DATA PROVIDED below:

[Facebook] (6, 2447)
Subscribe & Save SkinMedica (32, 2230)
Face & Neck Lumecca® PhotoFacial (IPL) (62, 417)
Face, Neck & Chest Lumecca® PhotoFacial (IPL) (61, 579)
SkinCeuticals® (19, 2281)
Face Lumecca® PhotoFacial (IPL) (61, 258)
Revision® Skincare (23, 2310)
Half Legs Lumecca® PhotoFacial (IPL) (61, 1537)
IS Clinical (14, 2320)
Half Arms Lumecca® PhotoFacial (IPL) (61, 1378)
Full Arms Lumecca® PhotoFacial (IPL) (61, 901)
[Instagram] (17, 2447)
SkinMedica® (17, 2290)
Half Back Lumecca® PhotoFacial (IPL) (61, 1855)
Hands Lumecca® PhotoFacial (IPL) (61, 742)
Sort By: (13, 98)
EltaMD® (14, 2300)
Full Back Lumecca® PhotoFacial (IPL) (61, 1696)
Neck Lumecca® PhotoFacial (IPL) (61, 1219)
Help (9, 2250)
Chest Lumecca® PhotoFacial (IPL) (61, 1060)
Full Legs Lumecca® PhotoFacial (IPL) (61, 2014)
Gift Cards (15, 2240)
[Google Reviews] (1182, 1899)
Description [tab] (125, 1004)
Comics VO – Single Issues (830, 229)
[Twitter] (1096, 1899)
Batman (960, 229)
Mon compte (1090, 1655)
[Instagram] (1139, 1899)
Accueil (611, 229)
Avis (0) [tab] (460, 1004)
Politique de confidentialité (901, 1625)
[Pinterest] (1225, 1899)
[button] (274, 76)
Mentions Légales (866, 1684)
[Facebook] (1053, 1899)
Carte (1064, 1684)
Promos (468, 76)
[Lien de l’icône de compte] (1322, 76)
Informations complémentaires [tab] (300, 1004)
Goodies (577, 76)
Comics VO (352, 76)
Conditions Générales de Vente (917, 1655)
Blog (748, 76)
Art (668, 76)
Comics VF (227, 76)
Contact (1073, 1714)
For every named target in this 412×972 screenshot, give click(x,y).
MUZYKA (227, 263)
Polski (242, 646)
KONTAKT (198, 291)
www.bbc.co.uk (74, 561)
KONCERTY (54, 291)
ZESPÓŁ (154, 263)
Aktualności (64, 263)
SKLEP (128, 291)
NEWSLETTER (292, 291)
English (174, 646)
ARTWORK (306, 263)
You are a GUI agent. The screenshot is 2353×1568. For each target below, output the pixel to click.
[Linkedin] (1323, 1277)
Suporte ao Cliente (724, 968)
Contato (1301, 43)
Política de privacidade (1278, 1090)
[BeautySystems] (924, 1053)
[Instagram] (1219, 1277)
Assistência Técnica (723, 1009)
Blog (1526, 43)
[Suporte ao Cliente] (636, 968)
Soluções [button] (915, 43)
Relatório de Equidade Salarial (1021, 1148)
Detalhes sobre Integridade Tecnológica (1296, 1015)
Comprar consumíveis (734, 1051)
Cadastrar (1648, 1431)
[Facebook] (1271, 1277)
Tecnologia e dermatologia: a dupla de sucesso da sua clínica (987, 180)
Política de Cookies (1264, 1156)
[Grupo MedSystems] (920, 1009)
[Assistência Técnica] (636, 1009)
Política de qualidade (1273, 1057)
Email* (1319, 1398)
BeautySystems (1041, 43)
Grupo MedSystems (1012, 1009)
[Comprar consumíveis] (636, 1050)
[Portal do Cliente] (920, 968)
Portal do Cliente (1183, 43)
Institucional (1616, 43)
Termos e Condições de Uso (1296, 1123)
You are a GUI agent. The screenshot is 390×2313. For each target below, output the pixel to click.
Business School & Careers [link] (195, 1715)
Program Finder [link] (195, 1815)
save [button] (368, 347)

End of DATA PROVIDED.

(PROBLEM) From the line with "Polski (242, 646)" to the final line of the entries above, return every line exactly as written.

(ANSWER TO THIS EXERCISE)
Polski (242, 646)
KONTAKT (198, 291)
www.bbc.co.uk (74, 561)
KONCERTY (54, 291)
ZESPÓŁ (154, 263)
Aktualności (64, 263)
SKLEP (128, 291)
NEWSLETTER (292, 291)
English (174, 646)
ARTWORK (306, 263)
You are a GUI agent. The screenshot is 2353×1568. For each target below, output the pixel to click.
[Linkedin] (1323, 1277)
Suporte ao Cliente (724, 968)
Contato (1301, 43)
Política de privacidade (1278, 1090)
[BeautySystems] (924, 1053)
[Instagram] (1219, 1277)
Assistência Técnica (723, 1009)
Blog (1526, 43)
[Suporte ao Cliente] (636, 968)
Soluções [button] (915, 43)
Relatório de Equidade Salarial (1021, 1148)
Detalhes sobre Integridade Tecnológica (1296, 1015)
Comprar consumíveis (734, 1051)
Cadastrar (1648, 1431)
[Facebook] (1271, 1277)
Tecnologia e dermatologia: a dupla de sucesso da sua clínica (987, 180)
Política de Cookies (1264, 1156)
[Grupo MedSystems] (920, 1009)
[Assistência Técnica] (636, 1009)
Política de qualidade (1273, 1057)
Email* (1319, 1398)
BeautySystems (1041, 43)
Grupo MedSystems (1012, 1009)
[Comprar consumíveis] (636, 1050)
[Portal do Cliente] (920, 968)
Portal do Cliente (1183, 43)
Institucional (1616, 43)
Termos e Condições de Uso (1296, 1123)
You are a GUI agent. The screenshot is 390×2313. For each target below, output the pixel to click.
Business School & Careers [link] (195, 1715)
Program Finder [link] (195, 1815)
save [button] (368, 347)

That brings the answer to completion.